▶ _Given problem 1_
Answer these questions using the blog post about a son's college graduation.
(a) How far away will the son be living?
(b) In what month will the son graduate?
(c) What is the name of the son's stuffed puppy?

▶ _Passage to read_

==*==

By Julie Ballantyne Brown, guest blogger


I don’t want to go totally melodramatic on you. But there’s this one teensy thing that’s just starting to sink in. The feels are getting a little jumbled. Because my son isn’t coming home anymore.

This is his fourth year of college. He hasn’t lived “at home” full time in almost four years.

Of course he’ll come to visit sometimes. Christmas, if we’re lucky, or the occasional weekend. But he’ll be living two-and-a-half-ish hours away. Living, not going to school, but living. He’ll be going to work; going, gulp, home; and doing it all over again the next day.

College graduation is here. How is this possible? I'm celebrating my son's rise to adulthood. While feeling all the feels. Hug your baby tight, new momma


My son is adulting

For us, there’s no more Spring Break, no more summers off. He’ll be really and truly adulting now. Marty and I were just talking the other day about how we’ll take him off of our insurance as soon as his kicks in. Again: gulp.

Now there are proud mama moments in this, too. My Oldest Child has a grown up job. Well, he will as soon as he graduates in May. He went through the interviews, the stress of not knowing, all that jazz, and he succeeded. He has a big boy job on the other side of the state doing something that he loves and finds interesting.

This, of course, is awesome. He’s worked so hard, he’s always been an amazing kid, and he deserves every bit of good that’s coming his way.

Yet the finality of it is starting to hit home, as I clean the empty bedroom where the college kids stay when they come home. I’ll be making up two beds, but only one will be slept in this summer when Middle Child comes home. We’ll pass along Older Child’s basement storage boxes to him, the extra clothes that he’s left behind in the bedroom, his stuffed puppy, Sadie. He’s on to building his own life.

As well he should!

==*==

▶ _Extracted data_
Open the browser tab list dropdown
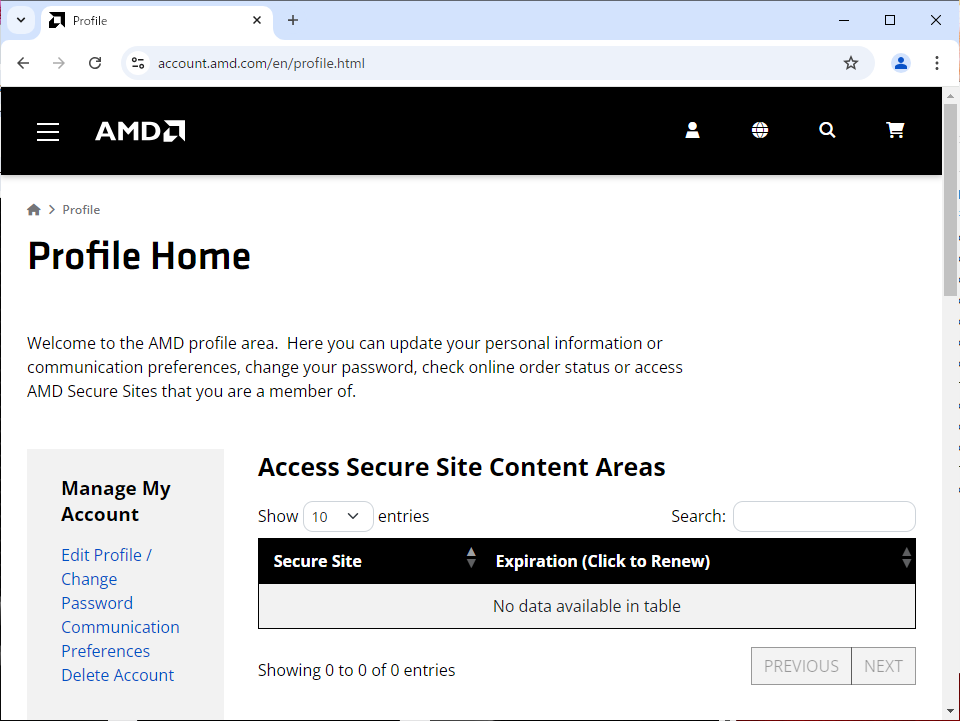This screenshot has height=721, width=960. coord(20,20)

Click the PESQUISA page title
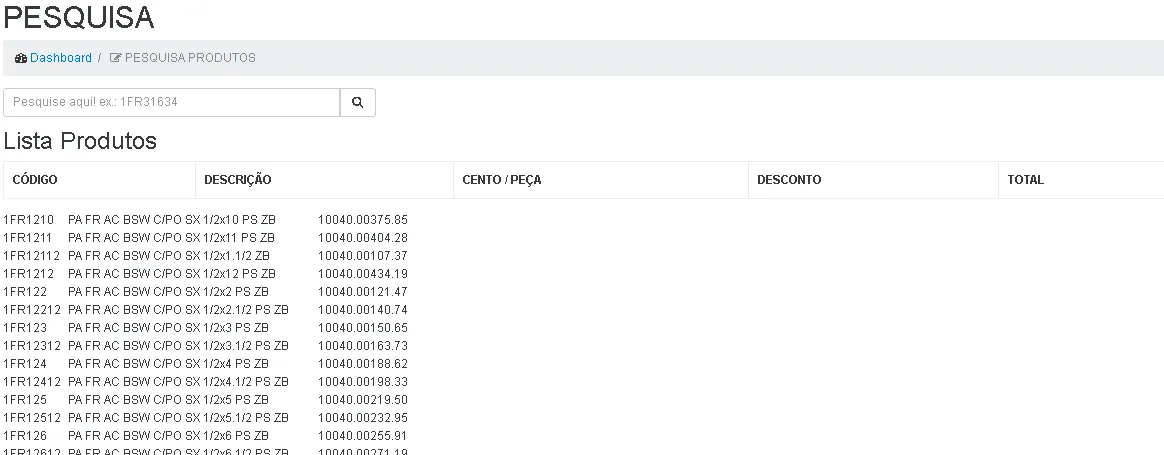(x=79, y=17)
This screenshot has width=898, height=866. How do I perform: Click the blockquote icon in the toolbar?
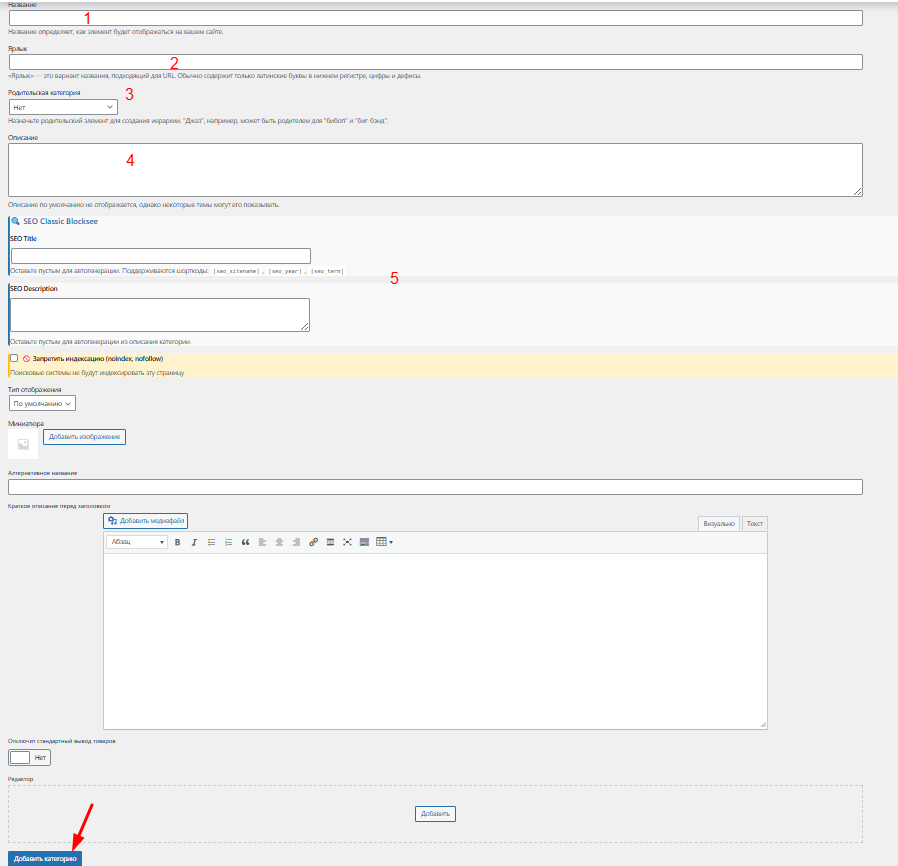245,542
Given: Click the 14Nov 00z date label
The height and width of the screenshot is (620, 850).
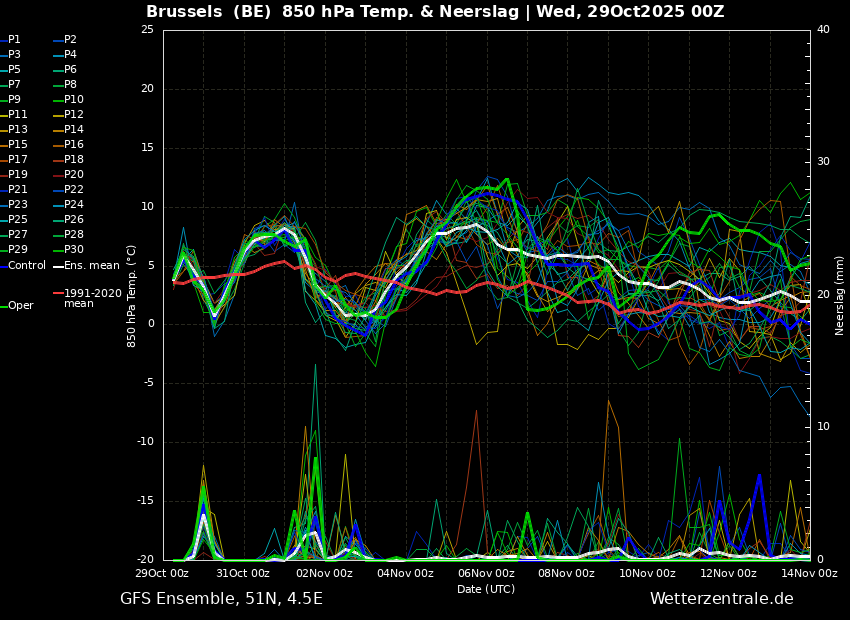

==*==

▶ _Given problem 2_
Return the rows above, the ones that follow the blog post, line for line and unchanged, with the pictures left out.

▶ _Correct result 1_
(a) About two and a half hours away ("two-and-a-half-ish hours").
(b) May.
(c) Sadie.

▶ _Correct result 2_
Open the browser tab list dropdown
This screenshot has height=721, width=960. coord(20,20)

Click the PESQUISA page title
(x=79, y=17)
This screenshot has width=898, height=866. How do I perform: Click the blockquote icon in the toolbar?
245,542
Given: Click the 14Nov 00z date label
The height and width of the screenshot is (620, 850).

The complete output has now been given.